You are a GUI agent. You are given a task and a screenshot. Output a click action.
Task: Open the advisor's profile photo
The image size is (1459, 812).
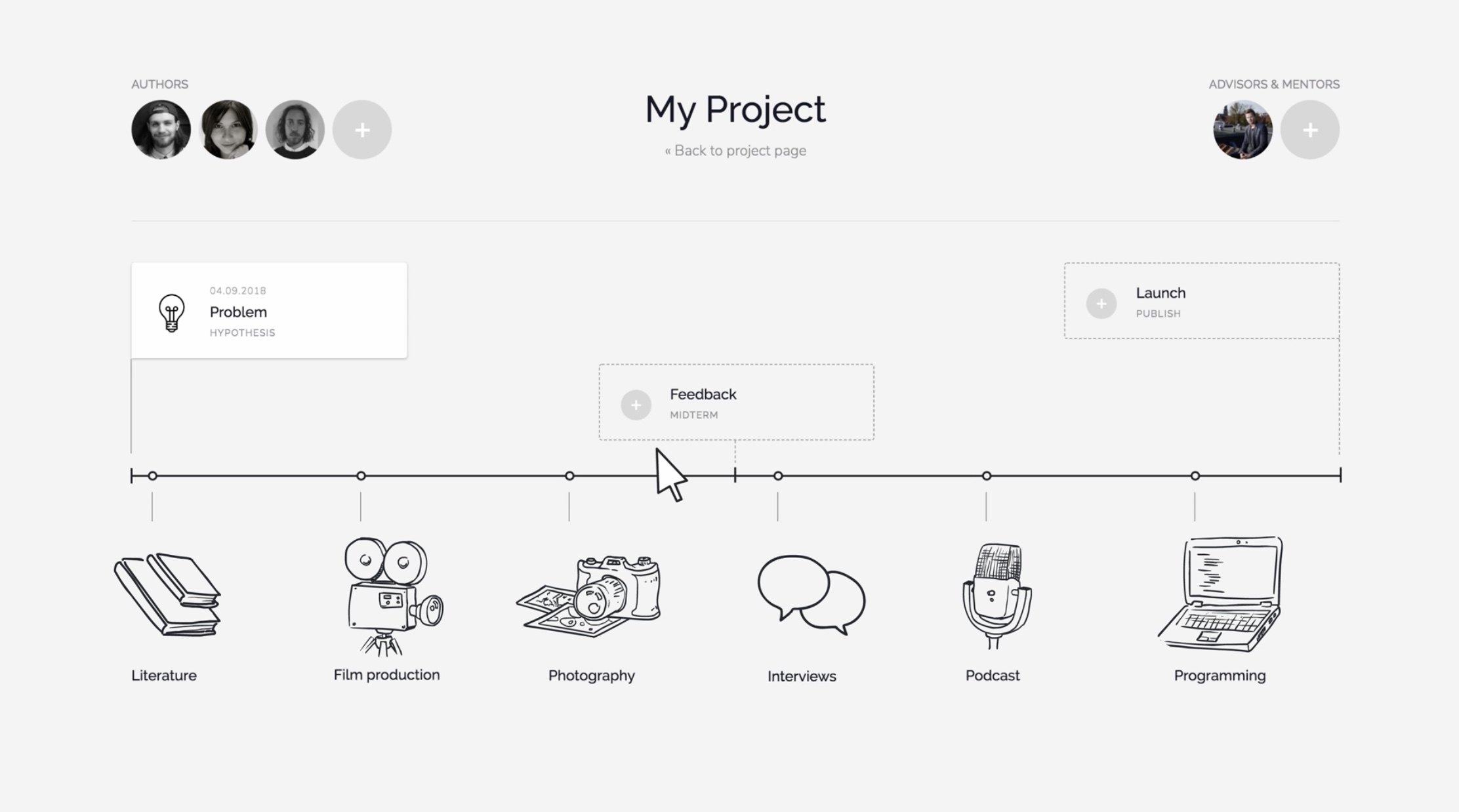tap(1243, 130)
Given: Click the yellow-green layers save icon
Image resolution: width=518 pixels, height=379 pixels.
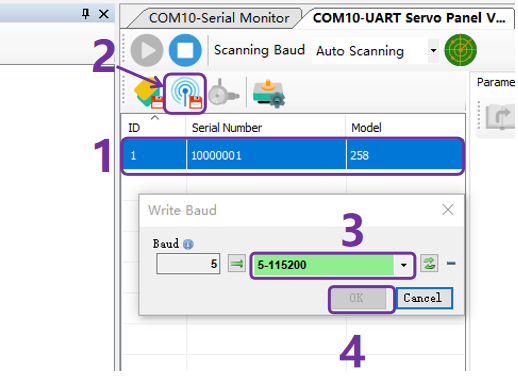Looking at the screenshot, I should [148, 93].
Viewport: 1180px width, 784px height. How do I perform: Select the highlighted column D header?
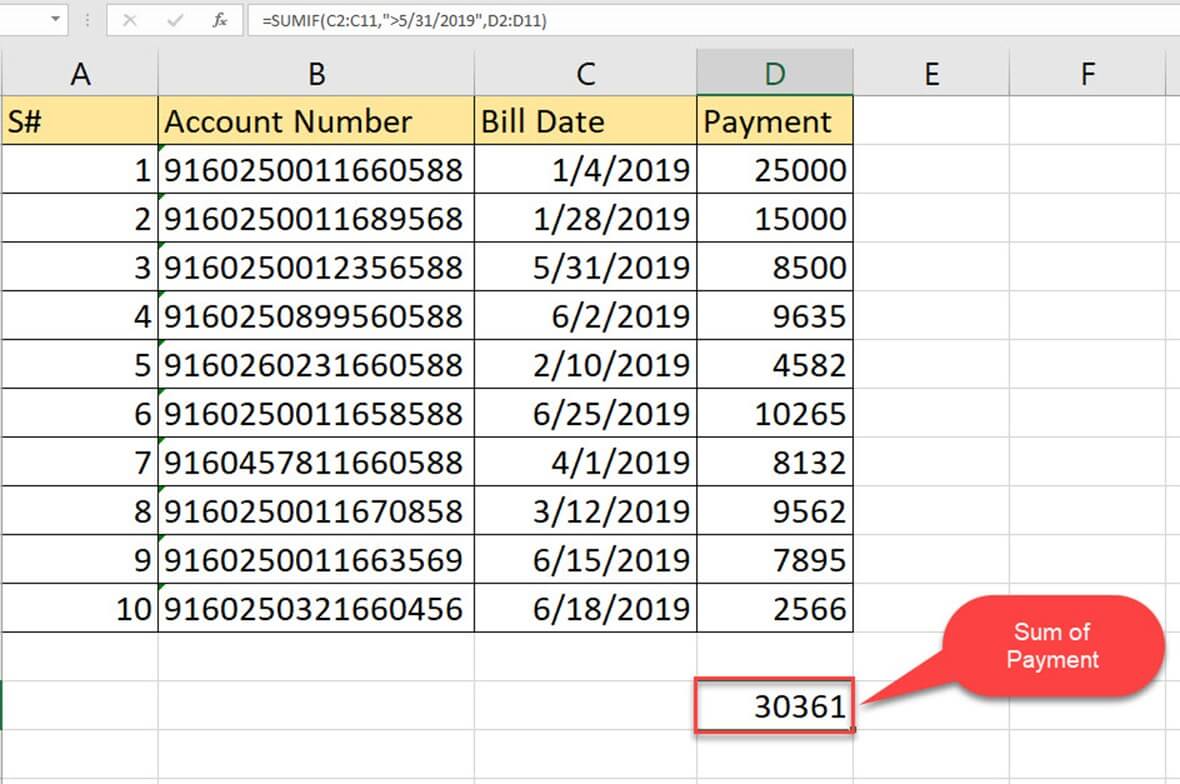775,73
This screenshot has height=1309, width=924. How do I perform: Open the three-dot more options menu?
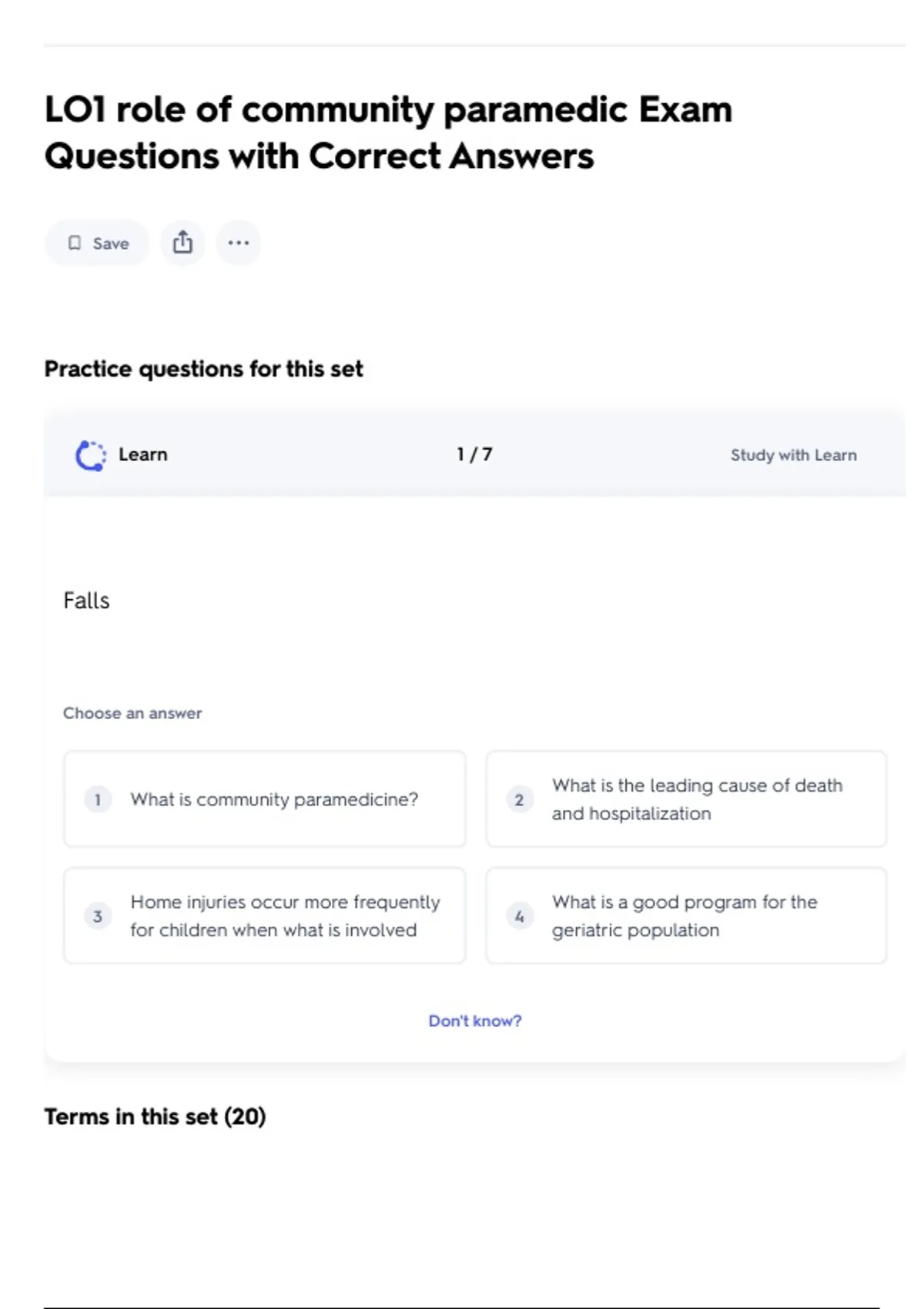238,243
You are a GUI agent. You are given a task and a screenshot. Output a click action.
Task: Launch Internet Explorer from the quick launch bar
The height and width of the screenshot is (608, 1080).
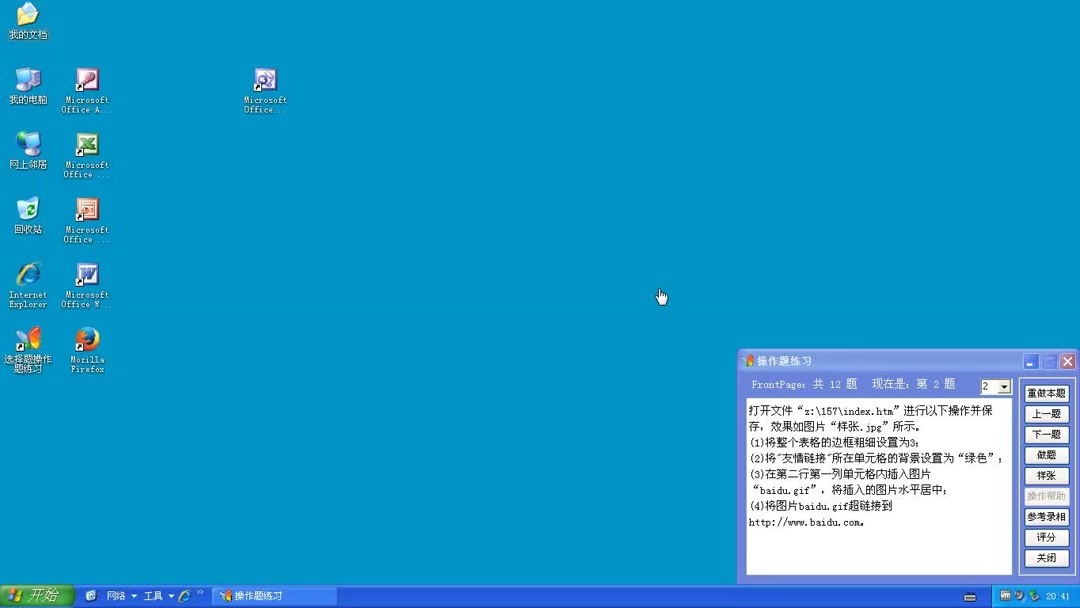click(185, 595)
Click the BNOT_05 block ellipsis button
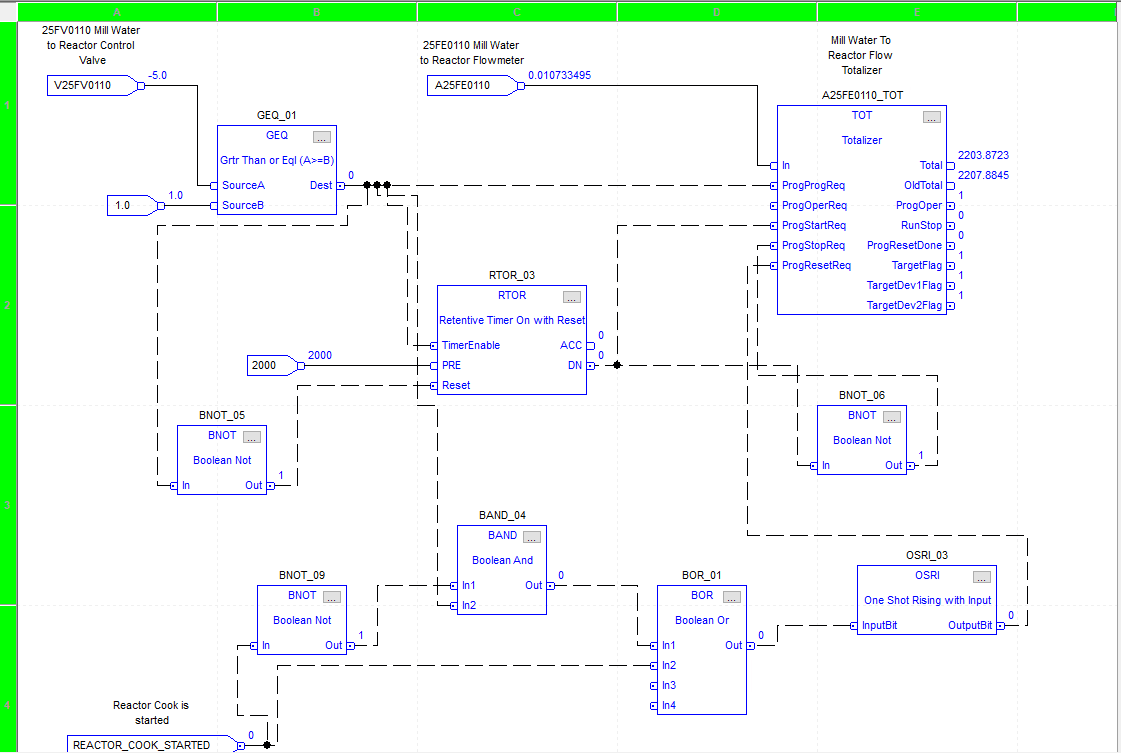The height and width of the screenshot is (754, 1121). (x=252, y=437)
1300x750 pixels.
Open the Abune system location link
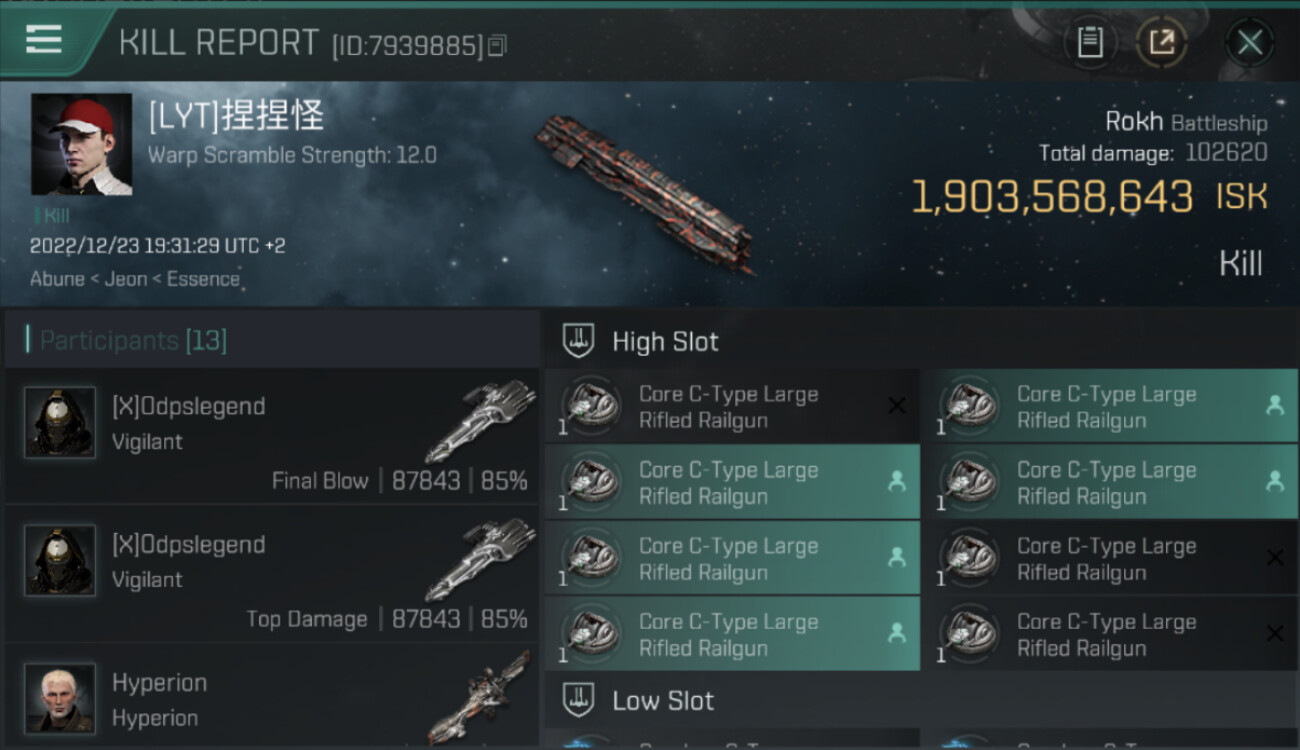57,279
##############################
Requirement:
Retype each line above exactly and leave out any picture.

Solution to this problem:
You are a GUI agent. You are given a task and a screenshot. Output a click action.
Task: Open the advisor's profile photo
The image size is (1459, 812).
tap(1243, 130)
Given: Click the yellow-green layers save icon
Image resolution: width=518 pixels, height=379 pixels.
Looking at the screenshot, I should [148, 93].
Viewport: 1180px width, 784px height. How do I perform: Select the highlighted column D header?
775,73
This screenshot has height=1309, width=924. How do I perform: Open the three-dot more options menu?
238,243
You are a GUI agent. You are given a task and a screenshot. Output a click action.
Task: Launch Internet Explorer from the quick launch bar
The height and width of the screenshot is (608, 1080).
click(185, 595)
Click the BNOT_05 block ellipsis button
The height and width of the screenshot is (754, 1121). (x=252, y=437)
1300x750 pixels.
Open the Abune system location link
57,279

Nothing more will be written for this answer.